Cocktail Hour: Limoncello

It was only about a year ago that I discovered it was possible to make homemade limoncello. I'd been playing with vodka infusions for years, but asoundingly enough, had no idea that limoncello was essentially the same thing - grain alcohol infused with lemon peel, albeit over a much longer time span. 

Immediately, I started researching recipes. I soon learned that there are many conflicting opinions on the proper infusion time - I found recipes that advised anywhere from one week to 90 days. I even read one that recommended leaving the peels in alcohol for A YEAR.  I do not have that kind of patience, people.

The only way to figure out it? Try it for myself, of course! I decided to work with a very basic recipe using high-quality ingredients, and let the lemon peels steep as long as possible.  Given my aforementioned lack of patience, I'm going to try very hard to leave the limoncello alone until July, but don't judge me if I end up breaking it out a little sooner.

Here's the basic recipe:

 1.5 liters 190-proof grain alcohol
10 lemons, washed (I grabbed organic lemons since this recipe uses the outer peel)

(Really.
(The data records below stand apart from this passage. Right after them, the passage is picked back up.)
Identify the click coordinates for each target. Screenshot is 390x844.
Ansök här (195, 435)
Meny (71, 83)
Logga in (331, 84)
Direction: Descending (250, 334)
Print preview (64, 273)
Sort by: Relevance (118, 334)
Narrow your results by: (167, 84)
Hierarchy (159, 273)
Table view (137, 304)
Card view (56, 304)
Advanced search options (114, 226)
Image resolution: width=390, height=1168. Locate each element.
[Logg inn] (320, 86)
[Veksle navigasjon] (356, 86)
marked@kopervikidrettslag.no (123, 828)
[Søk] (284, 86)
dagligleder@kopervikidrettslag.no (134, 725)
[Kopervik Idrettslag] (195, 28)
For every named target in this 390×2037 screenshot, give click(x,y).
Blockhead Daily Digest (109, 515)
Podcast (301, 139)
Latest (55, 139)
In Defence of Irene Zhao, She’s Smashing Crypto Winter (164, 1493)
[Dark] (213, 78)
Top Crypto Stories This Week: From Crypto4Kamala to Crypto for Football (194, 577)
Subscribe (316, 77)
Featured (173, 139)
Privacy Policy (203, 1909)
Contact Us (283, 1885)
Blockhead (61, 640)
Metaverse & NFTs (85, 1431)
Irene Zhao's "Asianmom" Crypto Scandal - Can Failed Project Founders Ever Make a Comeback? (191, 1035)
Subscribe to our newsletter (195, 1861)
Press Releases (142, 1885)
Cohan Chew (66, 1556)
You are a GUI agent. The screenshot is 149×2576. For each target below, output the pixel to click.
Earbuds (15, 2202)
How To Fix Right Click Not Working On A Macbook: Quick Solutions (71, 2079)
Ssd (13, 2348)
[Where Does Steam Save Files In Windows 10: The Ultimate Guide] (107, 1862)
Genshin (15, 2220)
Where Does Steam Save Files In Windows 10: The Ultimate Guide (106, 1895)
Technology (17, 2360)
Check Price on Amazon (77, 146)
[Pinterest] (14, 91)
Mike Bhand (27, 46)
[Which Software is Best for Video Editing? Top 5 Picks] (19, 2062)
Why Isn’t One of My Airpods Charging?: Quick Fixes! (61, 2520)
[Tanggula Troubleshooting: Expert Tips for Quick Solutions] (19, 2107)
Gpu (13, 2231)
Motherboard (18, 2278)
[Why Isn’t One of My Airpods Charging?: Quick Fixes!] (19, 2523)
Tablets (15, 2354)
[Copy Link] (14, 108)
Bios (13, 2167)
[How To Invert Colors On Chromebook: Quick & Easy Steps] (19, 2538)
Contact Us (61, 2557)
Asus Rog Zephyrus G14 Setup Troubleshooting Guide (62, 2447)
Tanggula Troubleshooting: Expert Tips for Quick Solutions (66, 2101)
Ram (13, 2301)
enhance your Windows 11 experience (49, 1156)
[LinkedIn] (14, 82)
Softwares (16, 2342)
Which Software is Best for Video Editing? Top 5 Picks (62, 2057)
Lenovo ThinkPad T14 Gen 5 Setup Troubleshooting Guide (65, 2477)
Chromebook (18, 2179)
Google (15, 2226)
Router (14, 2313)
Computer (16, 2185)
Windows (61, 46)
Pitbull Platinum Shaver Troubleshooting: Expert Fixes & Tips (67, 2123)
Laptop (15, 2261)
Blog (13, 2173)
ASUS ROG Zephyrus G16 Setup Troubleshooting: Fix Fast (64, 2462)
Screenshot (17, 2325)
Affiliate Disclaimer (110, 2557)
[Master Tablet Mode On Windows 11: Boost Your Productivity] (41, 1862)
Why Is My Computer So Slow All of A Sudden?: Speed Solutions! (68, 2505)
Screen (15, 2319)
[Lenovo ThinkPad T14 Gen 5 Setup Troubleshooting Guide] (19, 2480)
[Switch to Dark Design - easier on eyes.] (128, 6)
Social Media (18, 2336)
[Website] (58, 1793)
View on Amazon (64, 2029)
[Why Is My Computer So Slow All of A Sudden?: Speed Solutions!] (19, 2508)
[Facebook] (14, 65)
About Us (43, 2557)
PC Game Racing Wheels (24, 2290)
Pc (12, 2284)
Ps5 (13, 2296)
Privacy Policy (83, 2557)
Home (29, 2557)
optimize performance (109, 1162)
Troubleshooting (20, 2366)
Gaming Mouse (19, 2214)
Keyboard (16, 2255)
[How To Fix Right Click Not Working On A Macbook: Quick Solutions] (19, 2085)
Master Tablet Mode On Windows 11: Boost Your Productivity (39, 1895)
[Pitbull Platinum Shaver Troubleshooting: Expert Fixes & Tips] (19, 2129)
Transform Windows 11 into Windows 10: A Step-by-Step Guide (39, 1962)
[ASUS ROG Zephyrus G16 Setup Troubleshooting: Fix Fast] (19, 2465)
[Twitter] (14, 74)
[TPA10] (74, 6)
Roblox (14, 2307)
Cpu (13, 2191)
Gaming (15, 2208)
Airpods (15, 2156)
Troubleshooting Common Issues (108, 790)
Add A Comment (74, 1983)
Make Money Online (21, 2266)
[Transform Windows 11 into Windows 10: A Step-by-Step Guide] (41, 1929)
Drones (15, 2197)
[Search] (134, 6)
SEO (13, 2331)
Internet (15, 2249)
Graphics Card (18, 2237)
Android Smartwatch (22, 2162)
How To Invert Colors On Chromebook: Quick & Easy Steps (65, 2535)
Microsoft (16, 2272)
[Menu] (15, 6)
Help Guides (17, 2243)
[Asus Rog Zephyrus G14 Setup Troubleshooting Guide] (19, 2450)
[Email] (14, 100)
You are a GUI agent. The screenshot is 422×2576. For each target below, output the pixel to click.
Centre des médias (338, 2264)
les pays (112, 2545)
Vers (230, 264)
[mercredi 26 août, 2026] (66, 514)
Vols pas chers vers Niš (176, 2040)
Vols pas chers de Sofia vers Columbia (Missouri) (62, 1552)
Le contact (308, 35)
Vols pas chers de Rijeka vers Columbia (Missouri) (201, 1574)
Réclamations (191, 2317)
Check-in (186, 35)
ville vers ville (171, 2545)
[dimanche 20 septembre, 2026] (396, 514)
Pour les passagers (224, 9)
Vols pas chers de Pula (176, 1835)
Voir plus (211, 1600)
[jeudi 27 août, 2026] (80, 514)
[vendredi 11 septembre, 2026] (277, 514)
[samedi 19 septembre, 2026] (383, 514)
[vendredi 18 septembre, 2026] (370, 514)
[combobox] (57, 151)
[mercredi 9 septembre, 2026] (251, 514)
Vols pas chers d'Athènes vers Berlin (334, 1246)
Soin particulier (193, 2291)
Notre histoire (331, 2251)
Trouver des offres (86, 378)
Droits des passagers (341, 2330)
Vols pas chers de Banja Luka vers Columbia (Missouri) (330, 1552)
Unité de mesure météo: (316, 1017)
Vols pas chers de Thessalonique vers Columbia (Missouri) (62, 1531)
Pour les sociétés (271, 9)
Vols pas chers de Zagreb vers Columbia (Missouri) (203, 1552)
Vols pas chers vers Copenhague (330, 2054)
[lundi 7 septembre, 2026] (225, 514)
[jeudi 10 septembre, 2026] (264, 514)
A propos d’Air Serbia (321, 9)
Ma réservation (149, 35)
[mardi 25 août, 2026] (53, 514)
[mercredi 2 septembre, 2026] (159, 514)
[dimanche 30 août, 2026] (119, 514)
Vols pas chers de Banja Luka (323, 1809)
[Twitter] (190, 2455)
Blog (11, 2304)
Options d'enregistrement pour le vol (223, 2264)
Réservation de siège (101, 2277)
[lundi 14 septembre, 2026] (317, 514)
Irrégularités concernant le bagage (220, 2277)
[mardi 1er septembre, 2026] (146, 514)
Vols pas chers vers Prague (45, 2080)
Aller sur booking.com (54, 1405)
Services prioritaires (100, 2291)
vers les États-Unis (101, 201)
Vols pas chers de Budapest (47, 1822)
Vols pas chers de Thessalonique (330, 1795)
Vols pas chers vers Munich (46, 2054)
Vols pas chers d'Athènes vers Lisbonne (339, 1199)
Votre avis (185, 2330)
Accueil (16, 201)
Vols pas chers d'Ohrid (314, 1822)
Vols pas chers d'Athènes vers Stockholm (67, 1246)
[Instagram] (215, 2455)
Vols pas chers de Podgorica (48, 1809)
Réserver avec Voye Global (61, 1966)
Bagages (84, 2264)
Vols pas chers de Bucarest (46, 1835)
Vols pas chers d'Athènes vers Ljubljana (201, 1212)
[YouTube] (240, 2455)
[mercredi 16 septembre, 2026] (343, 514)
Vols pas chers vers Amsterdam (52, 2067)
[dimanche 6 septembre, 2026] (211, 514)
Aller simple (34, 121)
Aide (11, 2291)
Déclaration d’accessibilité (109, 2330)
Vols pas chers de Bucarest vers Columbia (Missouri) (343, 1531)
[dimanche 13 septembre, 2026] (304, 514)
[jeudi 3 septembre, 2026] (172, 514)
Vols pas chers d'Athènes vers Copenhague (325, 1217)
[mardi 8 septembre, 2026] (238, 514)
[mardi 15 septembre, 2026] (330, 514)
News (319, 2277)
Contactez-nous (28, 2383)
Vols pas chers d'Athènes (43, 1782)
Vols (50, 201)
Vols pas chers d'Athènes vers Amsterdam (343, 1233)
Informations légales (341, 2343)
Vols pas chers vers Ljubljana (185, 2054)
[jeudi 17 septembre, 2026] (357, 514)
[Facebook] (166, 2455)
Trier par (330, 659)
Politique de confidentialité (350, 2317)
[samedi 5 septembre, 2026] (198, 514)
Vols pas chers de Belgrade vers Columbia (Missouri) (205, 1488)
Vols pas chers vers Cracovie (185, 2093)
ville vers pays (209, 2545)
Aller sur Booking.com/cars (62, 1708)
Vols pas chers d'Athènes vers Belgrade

That's all you need.)

The first step to a limoncello is to infuse the lemon peel.  To do this, peel just the zest from each lemon  into wide strips with a sharp vegetable peeler, being careful not to include any of the white pith. 

If you do get any of white pith with your lemon peel, just use a sharp paring knife to trim it away. 

Any pith that makes its way into the jar will impart a bitter taste to your infusion - though it's tedious, trimming it away will ensure you have a tasty, smooth end result.

In a glass jar with a tight-fitting lid, combine lemon peel with grain alcohol. Swirl to mix well. Set jar in a cool, dark place and give it a swirl every couple of days to help the peels break down.  The clear alcohol will start to turn yellow and cloudy after a few days.

After I've left the limoncello alone for a few weeks, I'll add some simple syrup (2 cups sugar to 2 cups water) and let it infuse a little longer. I'll post updates on its progress - and eventually, on its taste!

What to do with your ten naked lemons? Juice them, of course, then refrigerate your fresh-squeezed lemon juice for another use.

Homemade lemonade, anyone?


  1. Oops, I drank it all while you were at work... ;)

  2. You can call it "grain alcohol" all you want, but we all know that you are using Everclear. *shudders*

  3. Guilty as charged. It was an excellent way to finally use the Everclear that someone left at my college apartment after a party in 2003.